Corn fell the most in more than four months and soybeans declined to the lowest in seven weeks on speculation that rain will improve prospects for newly planted crops in the U.S., the world’s biggest producer and exporter.
As much as 3 inches (7.6 centimeters) of rain forecast from May 23 to May 24 will boost soil moisture from South Dakota to Iowa before moving east into Illinois and Wisconsin, Global Weather Monitoring said in a report today. A second storm will reach the Midwest beginning May 28. About 77 percent of U.S. corn was in good or excellent condition on May 20, the highest since 2007, the government said.
“The market is focused on the weather, and timely rains the next three weeks will quickly boost the odds in favor of a big corn harvest,” Chad Henderson, a market analyst for Prime Agricultural Consultants Inc. in Brookfield, Wisconsin, said in a telephone interview. “These wetter forecasts are keeping pressure on the markets today.”
Corn futures for July delivery plunged 5.7 percent to close at $5.97 a bushel at 1:15 p.m. on the Chicago Board of Trade, the biggest drop since Jan. 12. Last week, the most-active contract jumped 9.4 percent on speculation that hot, dry weather will threaten U.S. production. Corn for December delivery, after the harvest, retreated 3.4 percent to $5.22.
Soybean futures for July delivery dropped 2.1 percent to $13.8225 a bushel in Chicago, after touching $13.75, the lowest since March 30. The contract for delivery in November, after the harvest, slid 1.8 percent to $12.8225.
Prices also fell on slowing Chinese demand for U.S. supplies, said Mike Zuzolo, the president of Global Commodity Analytics & Consulting. There were no overnight sales announcements from the U.S. Department of Agriculture. Yesterday, the department said corn inspected for export in the week ended May 17 fell 16 percent to 23.26 million bushels, the lowest since January.

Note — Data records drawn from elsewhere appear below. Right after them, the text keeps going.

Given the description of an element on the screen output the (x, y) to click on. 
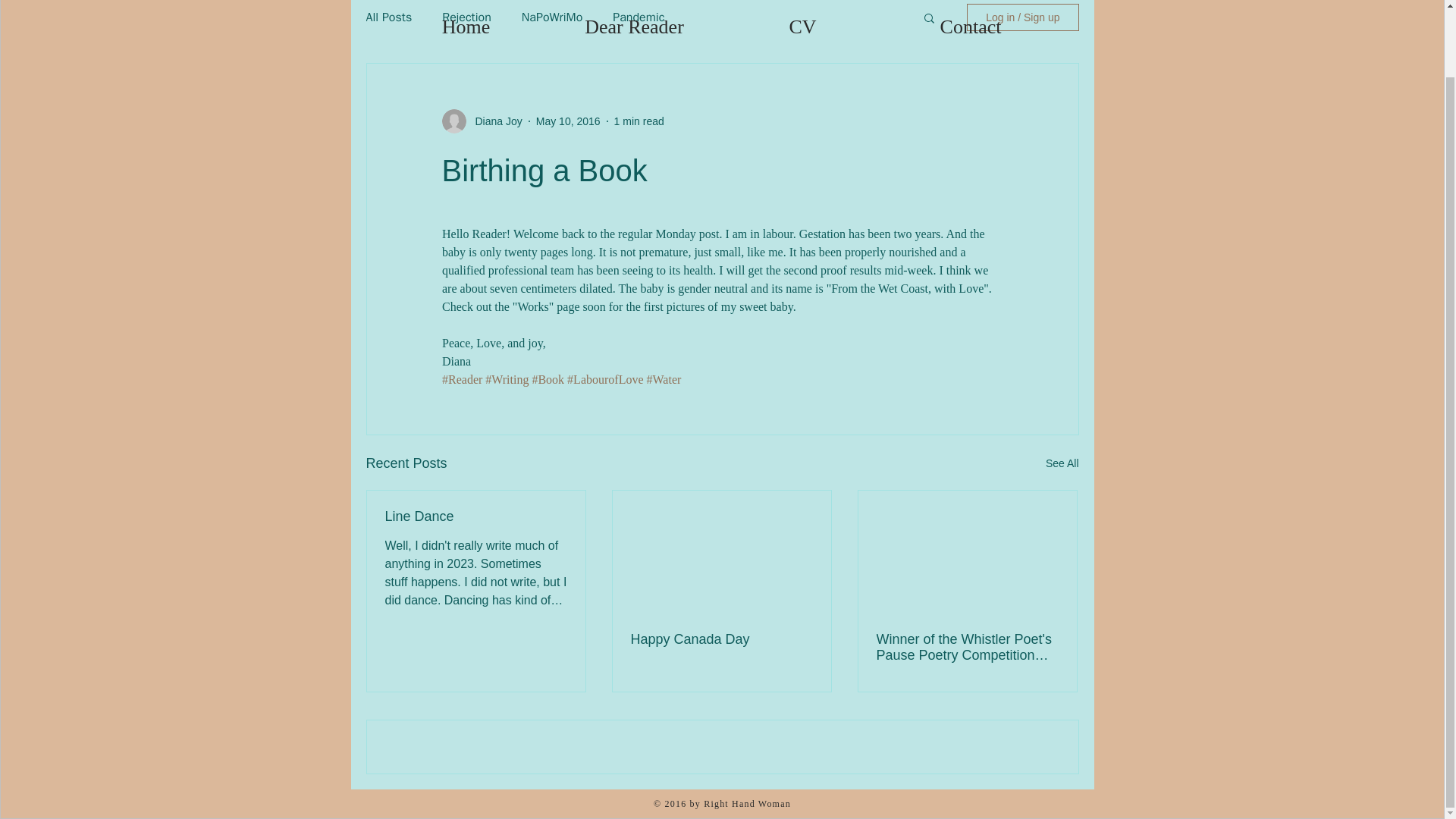
Line Dance (476, 516)
See All (1061, 463)
May 10, 2016 (567, 121)
NaPoWriMo (552, 17)
All Posts (388, 17)
Happy Canada Day (721, 639)
Pandemic (637, 17)
Diana Joy (493, 121)
1 min read (638, 121)
Rejection (467, 17)
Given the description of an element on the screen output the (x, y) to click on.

The premium paid for corn delivered to export terminals near New Orleans fell 9 cents to an average of 78 cents over July futures from 87 cents yesterday, USDA data show. Soybean premiums fell 3 cents to 54 cents over July futures, the third straight decline.
Pork prices in China, the biggest hog producer and top importer of soybeans, fell 1 percent last week, the 16th straight decline, Xinhua news agency reported today, citing Ministry of Commerce data. Corn is used in livestock feed.
“The trade expects that China is not going to be the demand base for agricultural imports that they have been the last 18 months,” Zuzolo said in a telephone interview. “Trading funds are liquidating long positions in the grain markets.”
Corn is the biggest U.S. crop, valued at $66.7 billion in 2010, followed by soybeans at $38.9 billion, USDA data show.